**Data supplied**
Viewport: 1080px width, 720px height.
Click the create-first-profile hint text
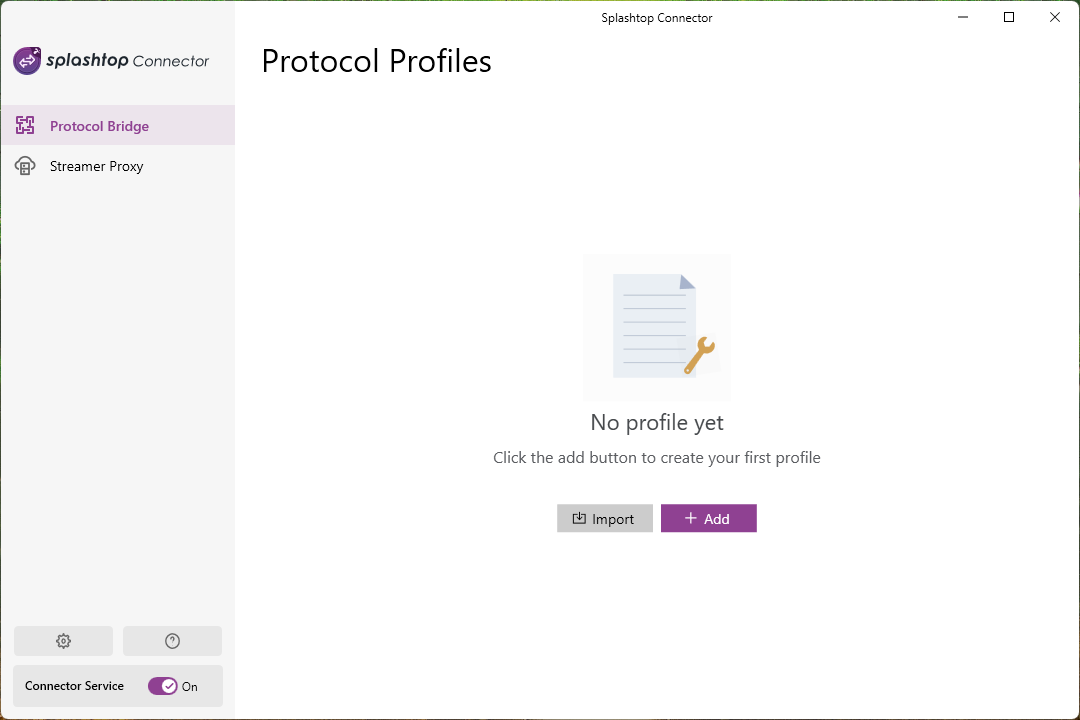coord(656,457)
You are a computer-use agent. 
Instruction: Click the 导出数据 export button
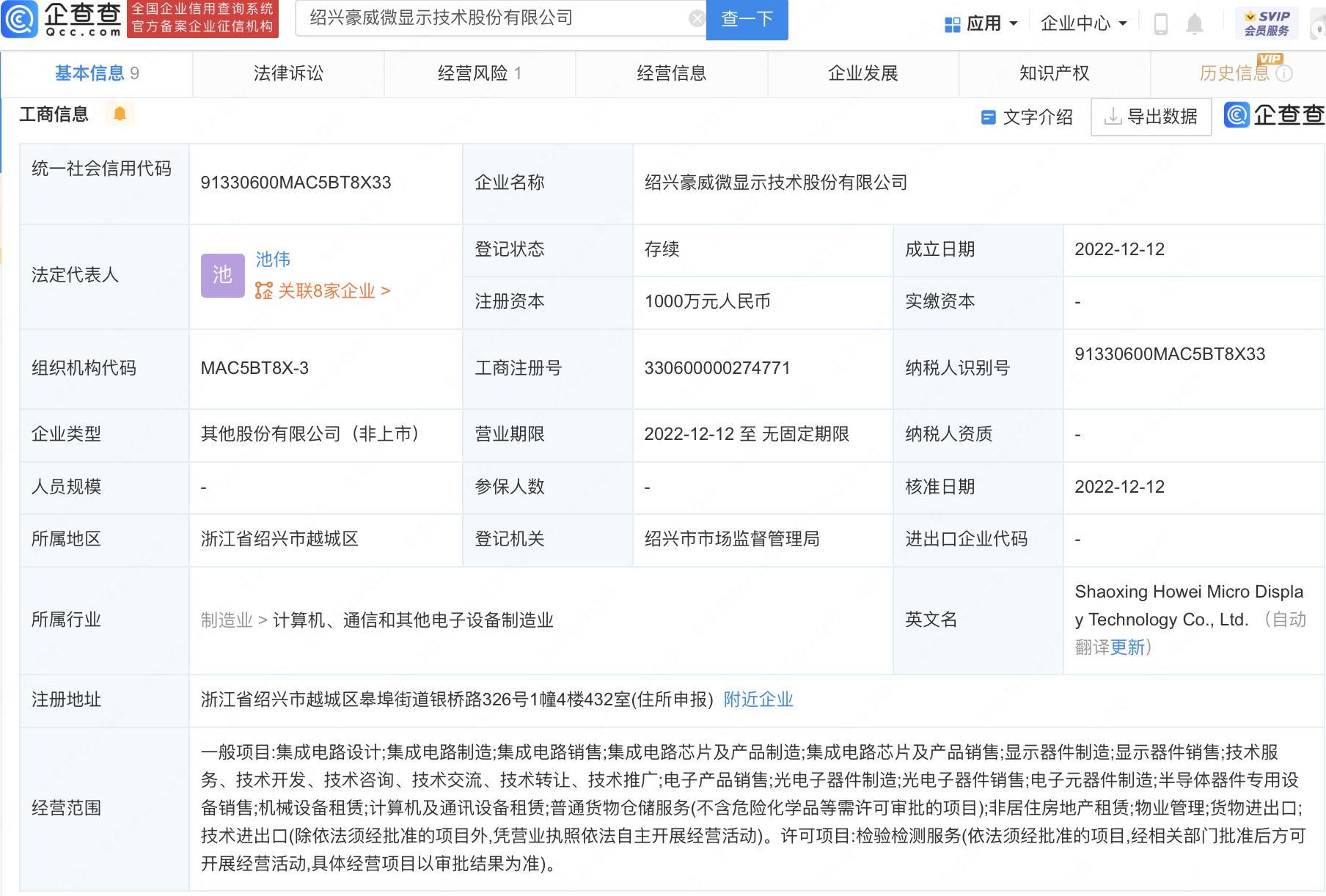tap(1151, 117)
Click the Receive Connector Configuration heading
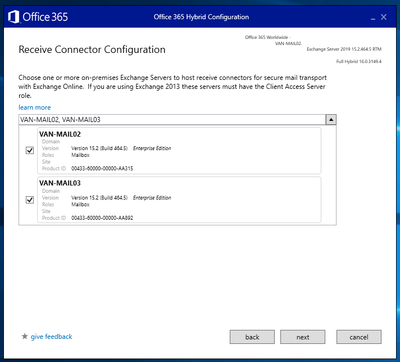Viewport: 400px width, 362px height. pyautogui.click(x=92, y=49)
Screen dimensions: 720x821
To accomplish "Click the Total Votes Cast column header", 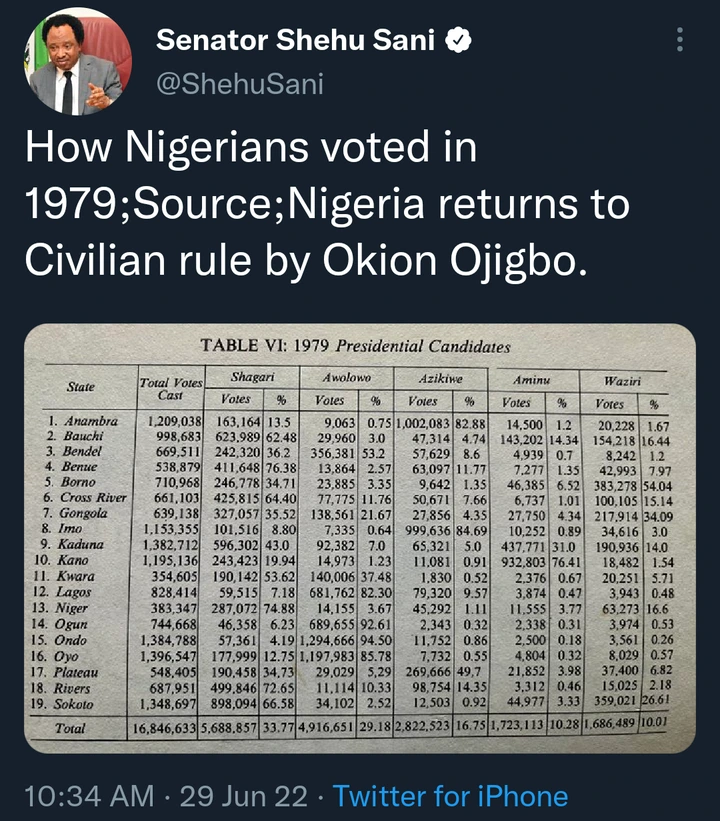I will [170, 388].
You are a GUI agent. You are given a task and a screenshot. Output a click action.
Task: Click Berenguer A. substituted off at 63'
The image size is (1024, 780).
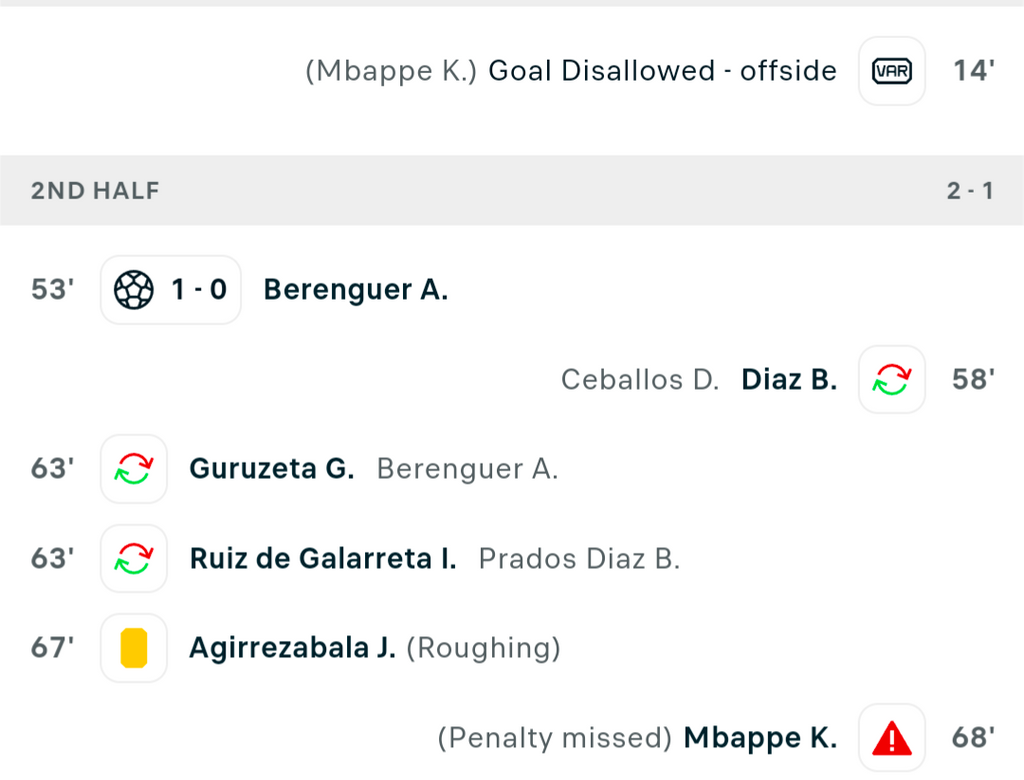467,469
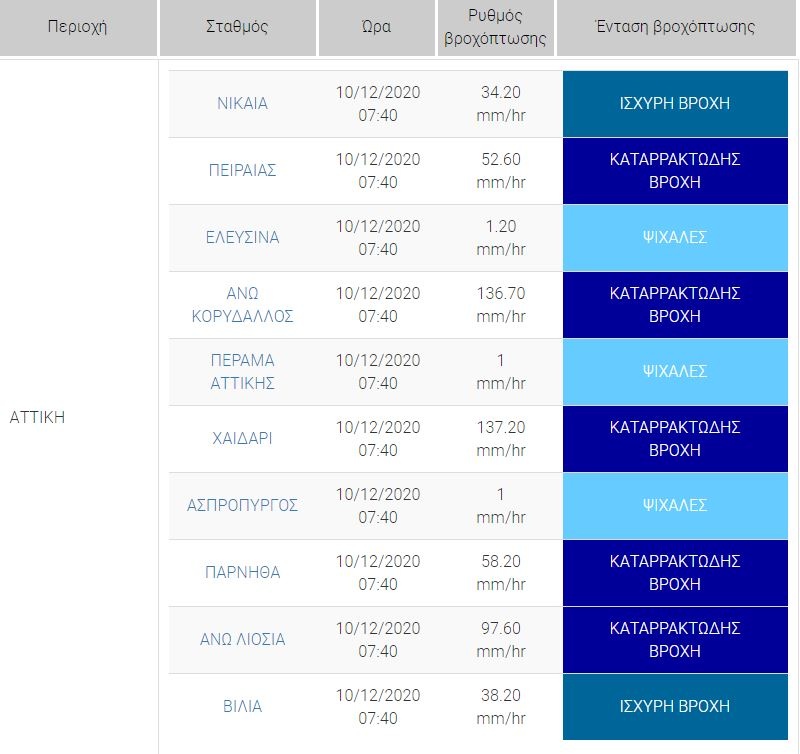Image resolution: width=800 pixels, height=754 pixels.
Task: Click the ΠΑΡΝΗΘΑ station link
Action: pos(242,572)
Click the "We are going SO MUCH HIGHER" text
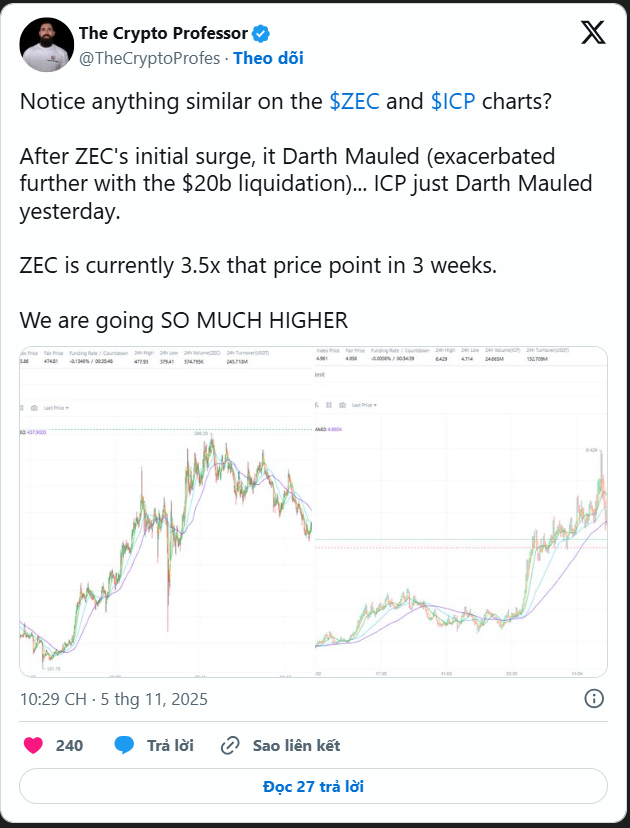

**Activity**
Each line in the records above with "agent" must be returned.

**Solution for this exercise**
You are a computer-use agent. 
You are a GUI agent. You are given a task and a screenshot. Output a click action.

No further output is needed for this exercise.